Every bill creates winners and losers. Here's who stands to gain and who bears the cost.

Who Benefits

  • CII businesses that meet the recommendations — They gain a state‑backed mark they can use in marketing, sustainability reporting, and to pursue procurement or lease advantages where buyers reward efficiency.
  • Water conservation consultants and auditors — If the state requires verification, demand for third‑party assessments, retrocommissioning, and efficiency upgrades will grow.
  • Local water agencies and utilities — They can leverage the state designation in local rebate, incentive, or outreach programs to scale uptake without creating new certification frameworks.

Who Bears the Cost

  • Department of Water Resources and the Office of Community Partnerships and Strategic Communications — The agencies must absorb program design, outreach, and any verification workload unless the Legislature provides funding.
  • Small and resource‑constrained CII operators — Upgrading systems to meet best practice recommendations can require capital, technical assistance, and reporting capacity that smaller operators may struggle to afford.
  • State procurement and incentive managers — If buyers begin to rely on the designation, procurement staff face new evaluation work and potential legal risk if designation standards lack rigor.

Key Issues

The Core Tension

The bill’s central dilemma is that a recognition‑based tool is politically and financially low cost but only effective if the state invests in credible verification; without such investment, the designation can reward talk rather than verified efficiency, undercutting both trust and the conservation goals it seeks to advance.
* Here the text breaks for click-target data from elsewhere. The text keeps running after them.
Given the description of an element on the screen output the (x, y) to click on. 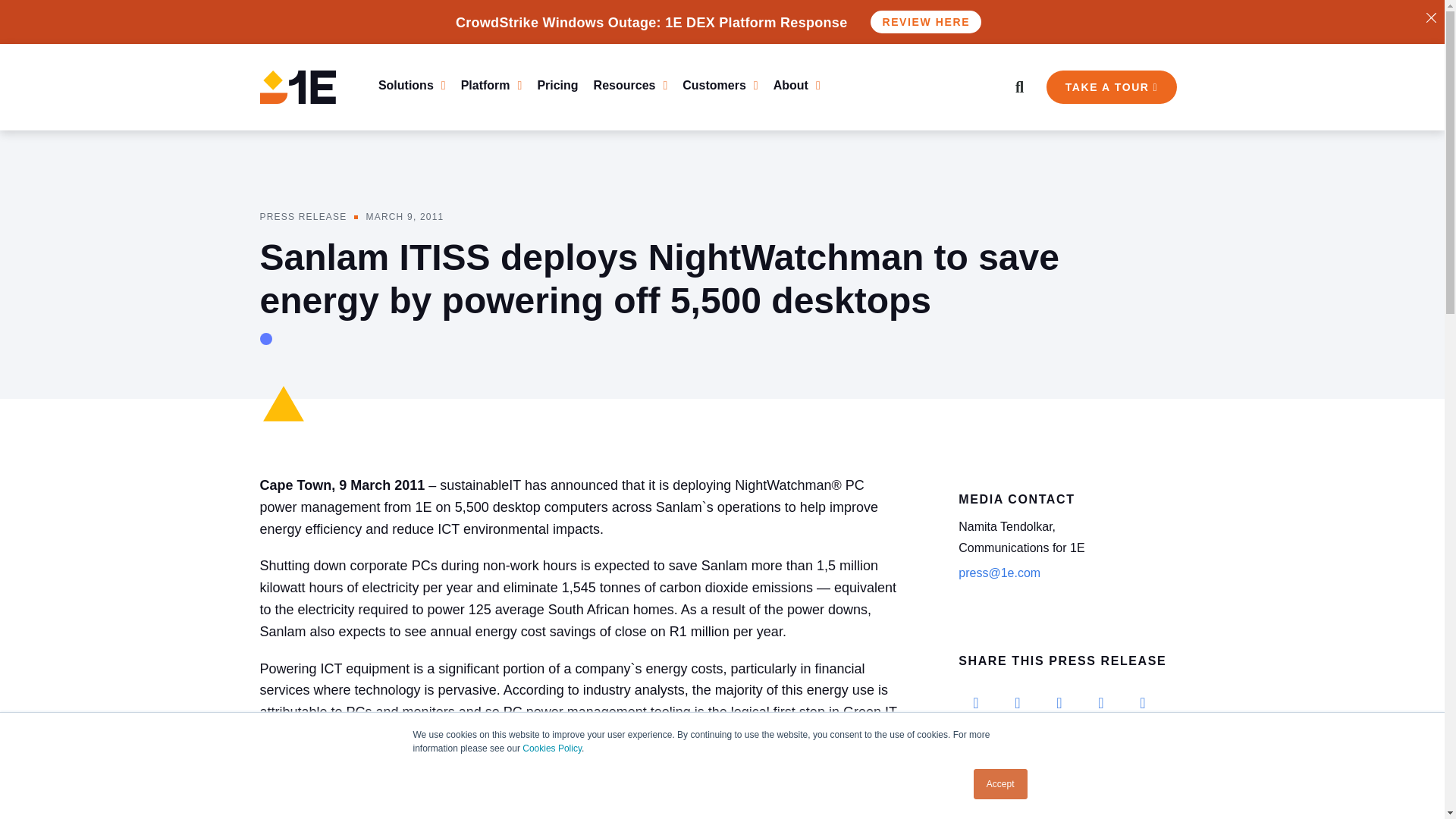
REVIEW HERE (930, 21)
Cookies Policy (551, 737)
Accept (1000, 772)
1E Logo (296, 87)
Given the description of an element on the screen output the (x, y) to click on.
AB 1203 uses state branding to create an incentive—recognition—for CII actors rather than imposing new mandates. That approach has two connected weaknesses.

First, without statutory detail on eligibility, verification, or ongoing compliance checks, the label risks becoming a low‑bar promotional tool that delivers reputational benefits but limited water savings. Second, agencies will have to choose between a rigorous, resource‑intensive verification regime (which increases administrative costs and slows roll‑out) and a lean, low‑cost program that invites skepticism and potential accusations of greenwashing.

Implementation also raises unresolved practical questions. The bill ties eligibility to Section 10609.10 recommendations, but those recommendations may evolve and vary in specificity; the statute does not say which version applies or how to treat partial compliance.

The absence of funding or a clear timeline forces agencies into ad hoc choices: accept self‑attestations; require third‑party audits funded by applicants; or build internal review teams—each path affects uptake, equity (smaller businesses may be disadvantaged), and the ultimate water savings achieved. Finally, the designation could become entangled with procurement and incentive programs, creating downstream legal and administrative consequences if the label lacks clear, defensible standards.